Using Plugins to Manage Tools
Once you have your plugins setup, you can use them to manage tool versions. Let's continue with our Dart example by installing the latest version of Dart.
asdf install dart latest
Dart is the plugin here, so if we wanted to install Node instead (provided you installed the node plugin), you would write:
asdf install nodejs latest
If we need to, we can install a specific version, too!
asdf install dart 2.16
You can list your installed versions with the list
subcommand.
asdf list dart
Once your tools are installed properly, you can set specific versions for different scopes like so:
asdf global dart latest
asdf shell dart 2.16
asdf local dart latest
The global scope writes to $HOME/.tool-versions
and specifies the version of a tool that will be used when you run the command anywhere in your system, provided there's not a more contextually relevant version override.
The shell scope sets an environment variable for the current shell session.
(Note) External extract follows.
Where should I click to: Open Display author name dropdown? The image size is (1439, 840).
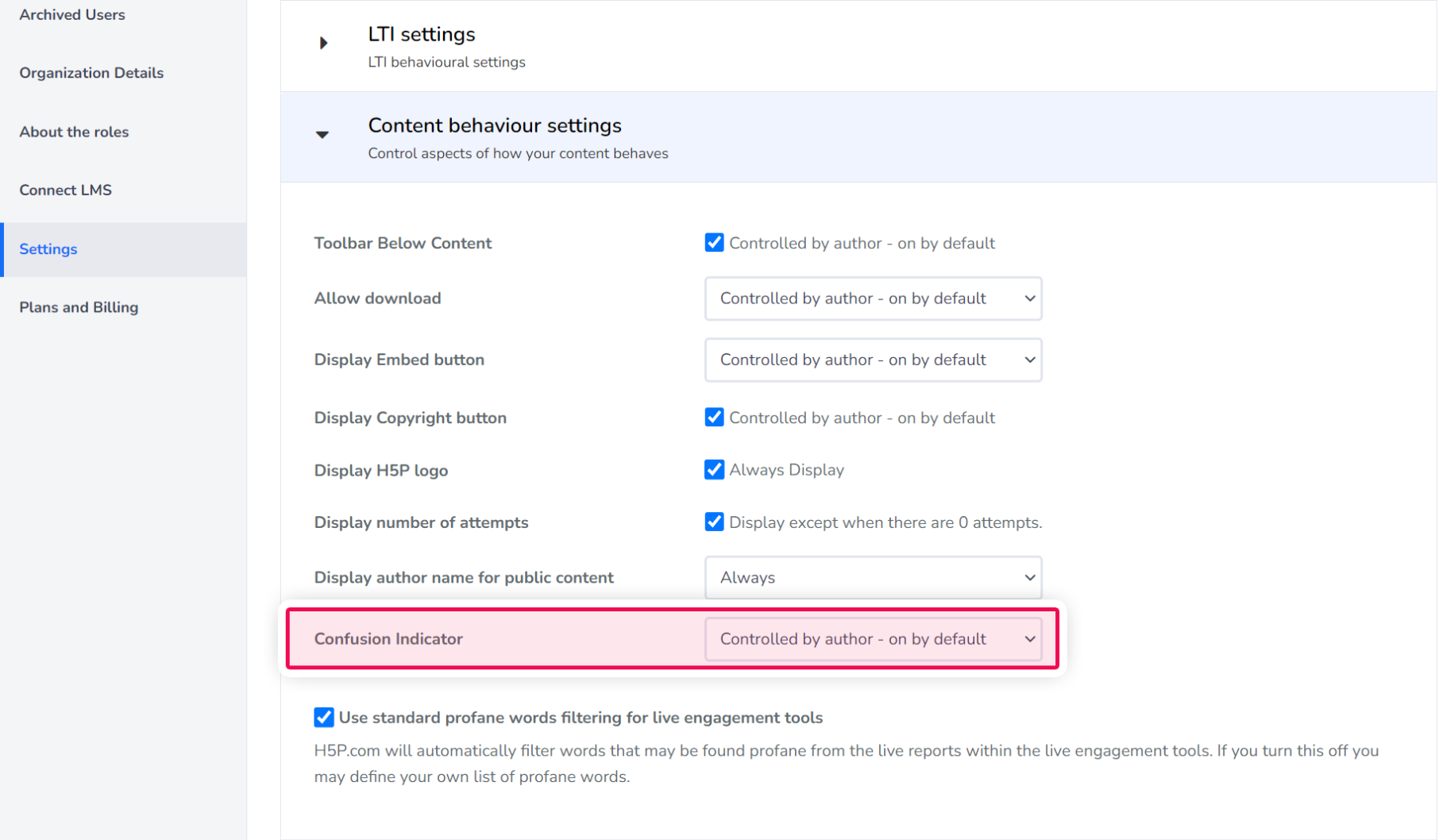click(x=873, y=578)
While this variable is set, it is preferred over other ASDF versions.
The local scope writes to your present working directory's .tool-versions file, creating it if needed. Generally, you'll use the local scope in the root of your project to capture and manage your project's specific tool versions.
If you'd like to fall back to a system version, you can tell ASDF to do so with the following command:
asdf local dart system
Lastly, you can uninstall a tool at a specific version via the uninstall command.
asdf uninstall dart 2.16
.tool-versions
As mentioned above, .tool-versions is the file that stores version specific tool information for ASDF to use. You can have many different .tool-versions files on your machine at any given time, and they're contextually relevant -- ASDF will find the closest tool-versions file when executing commands and use those versions. The tool-versions file is actually really simple and looks like this:
dart 2.16.0
nodejs 10.12.0
Versions can be either actual versions, git references, a custom path, or the "system" keyword.
Configuration
ASDF has configuration options for the tool itself managed via an .asdfrc file. This is probably out of the scope of this blog post, but here's a link to the configuration options that are supported: https://asdf-vm.com/manage/configuration.html
Tool Version Manager, Not Package Manager
ASDF is not a package manager. It's not intended to be one and it would likely be in your best interest to avoid trying to turn it into one. Given it's plugin based nature, you can effectively manage anything with asdf, but you likely shouldn't. Instead, use a package manage for your system packages and keep asdf for managing tool versions.